▸ RECORDED INFORMATION
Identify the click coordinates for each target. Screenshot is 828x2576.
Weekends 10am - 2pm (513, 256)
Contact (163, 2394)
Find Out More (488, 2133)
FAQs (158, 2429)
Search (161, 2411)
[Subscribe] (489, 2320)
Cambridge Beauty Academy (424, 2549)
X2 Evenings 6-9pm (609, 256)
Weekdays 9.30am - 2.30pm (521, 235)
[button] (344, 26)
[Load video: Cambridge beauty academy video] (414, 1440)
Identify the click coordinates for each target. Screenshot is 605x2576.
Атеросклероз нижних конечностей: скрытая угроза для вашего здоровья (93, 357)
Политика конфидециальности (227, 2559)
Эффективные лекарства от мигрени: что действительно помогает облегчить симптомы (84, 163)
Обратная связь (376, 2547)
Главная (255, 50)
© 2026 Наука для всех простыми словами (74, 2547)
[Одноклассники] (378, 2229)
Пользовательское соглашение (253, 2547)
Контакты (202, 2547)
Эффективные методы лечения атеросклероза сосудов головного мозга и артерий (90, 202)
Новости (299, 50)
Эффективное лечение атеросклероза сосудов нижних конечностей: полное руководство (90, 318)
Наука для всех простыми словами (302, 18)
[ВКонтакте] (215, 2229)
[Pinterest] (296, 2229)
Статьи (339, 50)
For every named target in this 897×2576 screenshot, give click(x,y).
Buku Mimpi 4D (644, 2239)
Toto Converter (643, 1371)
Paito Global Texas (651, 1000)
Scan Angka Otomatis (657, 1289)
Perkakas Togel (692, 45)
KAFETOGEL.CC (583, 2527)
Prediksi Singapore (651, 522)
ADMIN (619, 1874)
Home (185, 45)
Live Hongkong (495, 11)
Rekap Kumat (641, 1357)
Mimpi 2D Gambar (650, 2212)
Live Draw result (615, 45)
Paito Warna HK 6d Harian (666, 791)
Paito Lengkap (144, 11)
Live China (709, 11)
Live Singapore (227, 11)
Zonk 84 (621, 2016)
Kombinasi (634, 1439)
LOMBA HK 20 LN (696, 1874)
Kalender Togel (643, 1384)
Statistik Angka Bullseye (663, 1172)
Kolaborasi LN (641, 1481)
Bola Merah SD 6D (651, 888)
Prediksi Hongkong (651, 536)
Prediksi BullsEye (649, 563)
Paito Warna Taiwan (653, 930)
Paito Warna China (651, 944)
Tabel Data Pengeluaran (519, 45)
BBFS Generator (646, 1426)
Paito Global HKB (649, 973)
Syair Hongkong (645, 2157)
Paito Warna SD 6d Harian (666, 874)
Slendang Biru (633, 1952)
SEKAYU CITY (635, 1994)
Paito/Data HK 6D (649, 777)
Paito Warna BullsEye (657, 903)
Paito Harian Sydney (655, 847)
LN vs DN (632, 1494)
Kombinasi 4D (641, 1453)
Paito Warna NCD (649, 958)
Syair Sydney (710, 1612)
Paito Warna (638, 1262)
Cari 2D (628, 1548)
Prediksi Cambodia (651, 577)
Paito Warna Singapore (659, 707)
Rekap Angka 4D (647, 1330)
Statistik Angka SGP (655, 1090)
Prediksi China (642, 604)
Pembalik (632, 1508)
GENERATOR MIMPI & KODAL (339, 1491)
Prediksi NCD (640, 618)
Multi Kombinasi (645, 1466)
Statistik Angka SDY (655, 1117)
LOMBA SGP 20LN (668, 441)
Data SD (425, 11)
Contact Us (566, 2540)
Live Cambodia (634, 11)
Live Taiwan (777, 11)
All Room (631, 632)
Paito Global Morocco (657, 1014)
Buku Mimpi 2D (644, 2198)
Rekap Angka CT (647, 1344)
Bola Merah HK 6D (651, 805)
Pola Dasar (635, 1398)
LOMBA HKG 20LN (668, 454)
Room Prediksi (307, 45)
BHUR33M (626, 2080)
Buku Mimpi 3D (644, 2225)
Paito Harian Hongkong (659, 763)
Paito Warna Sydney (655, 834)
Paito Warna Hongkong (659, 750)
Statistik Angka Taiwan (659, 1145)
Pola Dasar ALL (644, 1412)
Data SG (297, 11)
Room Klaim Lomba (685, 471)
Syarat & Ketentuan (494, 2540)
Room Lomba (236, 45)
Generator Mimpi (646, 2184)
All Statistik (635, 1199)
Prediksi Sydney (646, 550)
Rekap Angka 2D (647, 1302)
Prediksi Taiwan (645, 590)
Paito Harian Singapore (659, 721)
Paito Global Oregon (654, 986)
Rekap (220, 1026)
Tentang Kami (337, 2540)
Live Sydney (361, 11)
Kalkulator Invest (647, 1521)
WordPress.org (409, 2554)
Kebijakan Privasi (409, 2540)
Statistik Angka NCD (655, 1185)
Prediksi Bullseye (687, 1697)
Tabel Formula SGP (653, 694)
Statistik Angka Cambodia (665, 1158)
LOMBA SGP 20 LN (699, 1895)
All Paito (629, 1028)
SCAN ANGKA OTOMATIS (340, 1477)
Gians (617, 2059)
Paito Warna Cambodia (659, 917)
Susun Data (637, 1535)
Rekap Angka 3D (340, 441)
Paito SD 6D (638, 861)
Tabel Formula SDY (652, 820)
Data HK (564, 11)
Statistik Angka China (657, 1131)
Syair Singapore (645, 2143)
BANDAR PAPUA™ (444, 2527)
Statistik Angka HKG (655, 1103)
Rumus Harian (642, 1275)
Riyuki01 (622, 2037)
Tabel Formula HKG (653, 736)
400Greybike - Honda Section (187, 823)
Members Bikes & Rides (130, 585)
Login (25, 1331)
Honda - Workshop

▸ TASK REQUIREMENTS
The required answer is the line with "Statistik Angka Cambodia (665, 1158)" plus every line after it to the end of the entries above, transcribed exactly.

▸ FINISHED TASK
Statistik Angka Cambodia (665, 1158)
LOMBA SGP 20 LN (699, 1895)
All Paito (629, 1028)
SCAN ANGKA OTOMATIS (340, 1477)
Gians (617, 2059)
Paito Warna Cambodia (659, 917)
Susun Data (637, 1535)
Rekap Angka 3D (340, 441)
Paito SD 6D (638, 861)
Tabel Formula SDY (652, 820)
Data HK (564, 11)
Statistik Angka China (657, 1131)
Syair Singapore (645, 2143)
BANDAR PAPUA™ (444, 2527)
Statistik Angka HKG (655, 1103)
Rumus Harian (642, 1275)
Riyuki01 (622, 2037)
Tabel Formula HKG (653, 736)
400Greybike - Honda Section (187, 823)
Members Bikes & Rides (130, 585)
Login (25, 1331)
Honda - Workshop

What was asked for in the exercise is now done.